## EXERCISE AIM
Give again exactly the lines that run from the start of the records to the line holding "You are a computer-use agent. The height", both ends counted. Do not include the pictures.

....................

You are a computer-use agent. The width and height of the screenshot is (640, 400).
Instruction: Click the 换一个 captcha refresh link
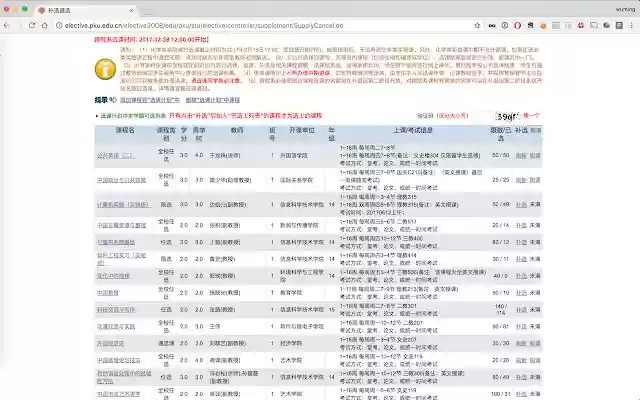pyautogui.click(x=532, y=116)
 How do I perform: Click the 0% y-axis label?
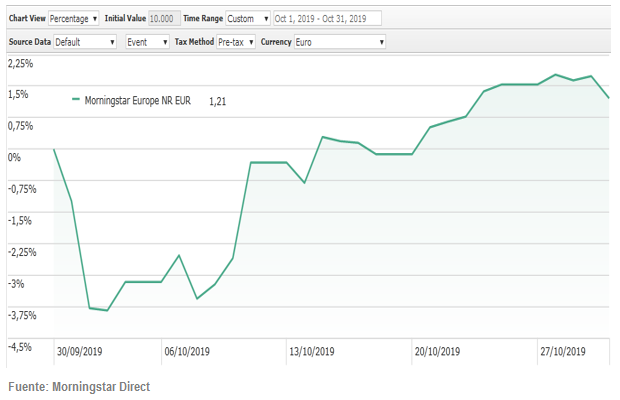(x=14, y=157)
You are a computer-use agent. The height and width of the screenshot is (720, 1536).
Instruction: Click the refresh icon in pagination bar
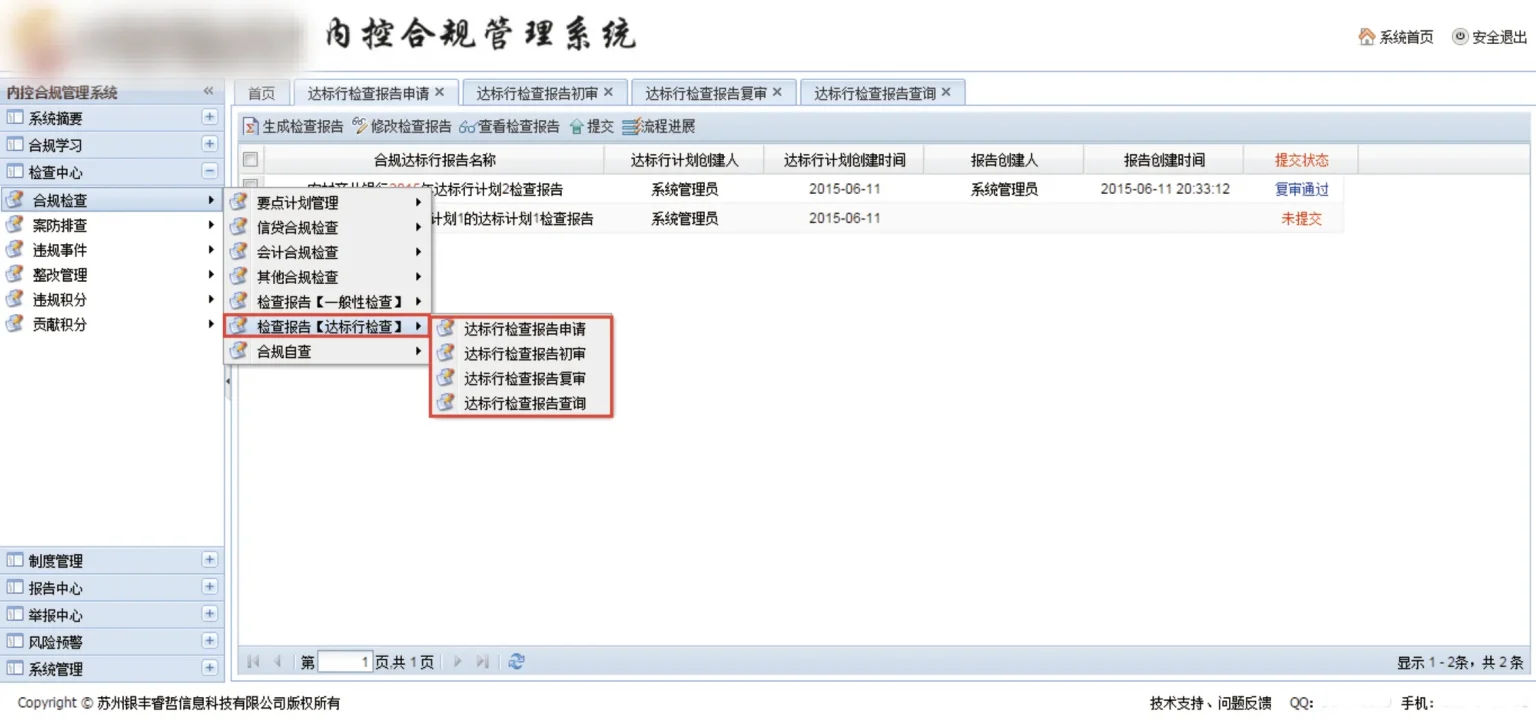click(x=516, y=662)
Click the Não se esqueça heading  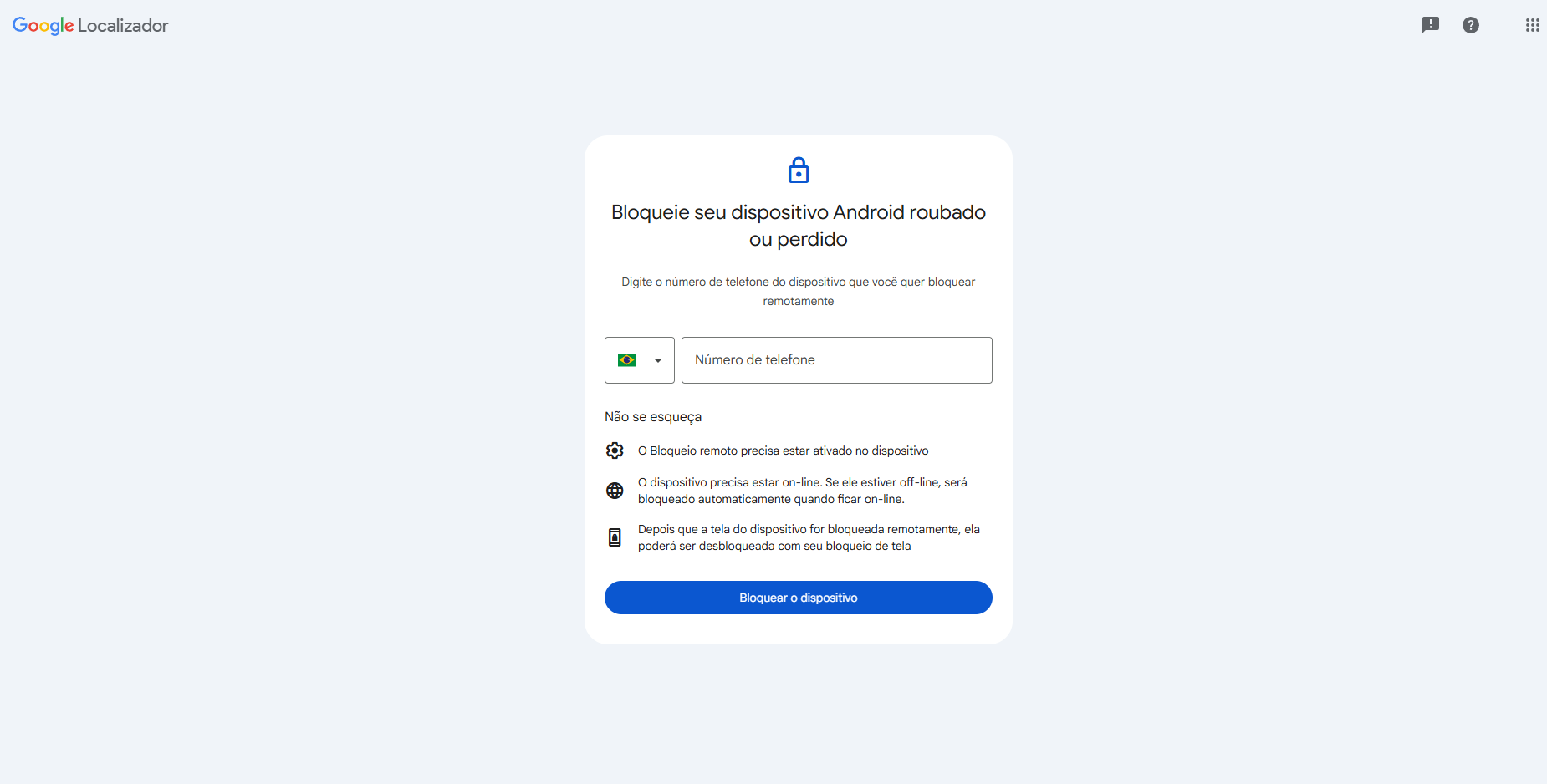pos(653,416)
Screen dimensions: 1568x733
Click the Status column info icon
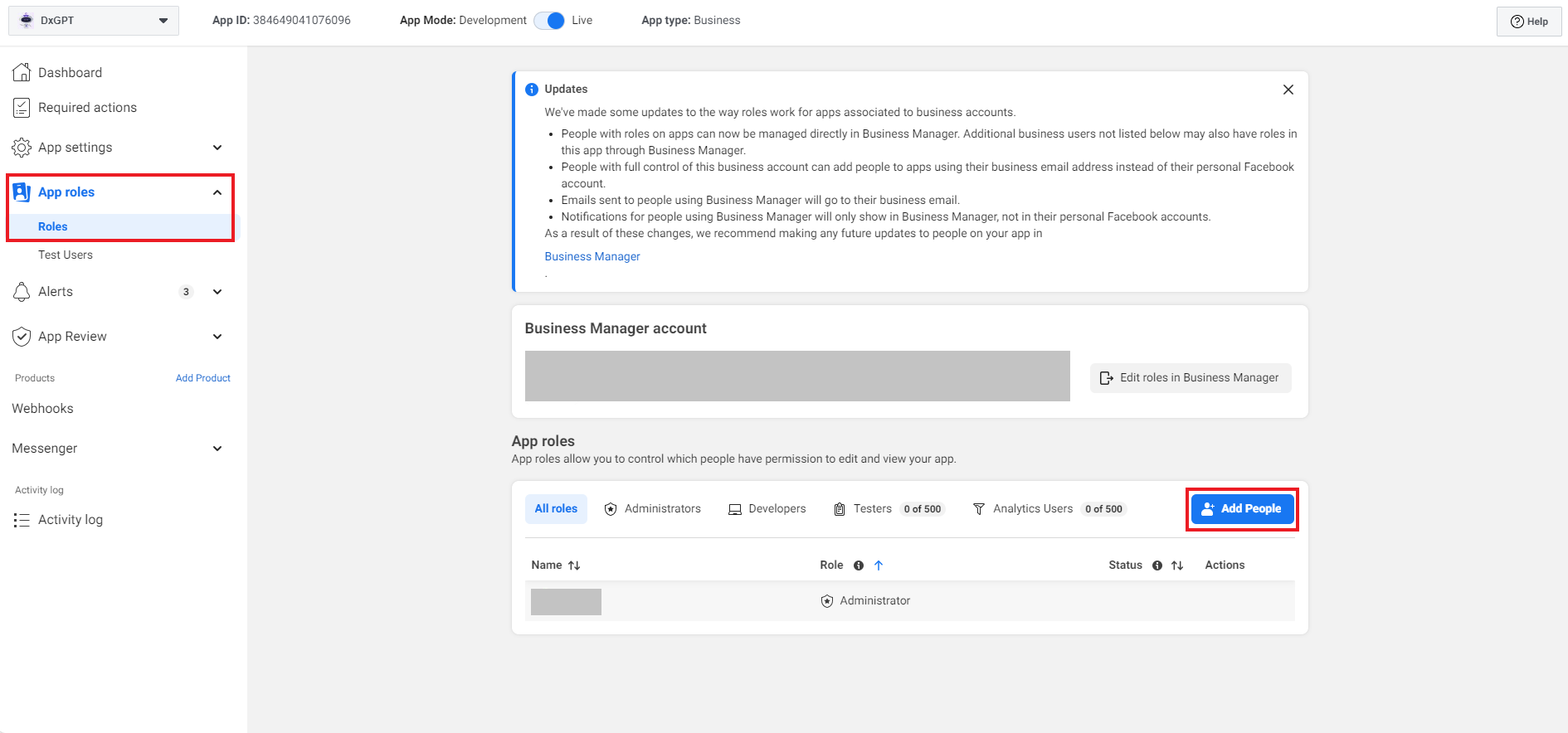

....................

## ANSWER SPACE
You are a computer-use agent. The width and height of the screenshot is (640, 400).
Instruction: Click the 换一个 captcha refresh link
pyautogui.click(x=532, y=116)
 How do I perform: Click the 0% y-axis label?
(x=14, y=157)
You are a computer-use agent. The height and width of the screenshot is (720, 1536).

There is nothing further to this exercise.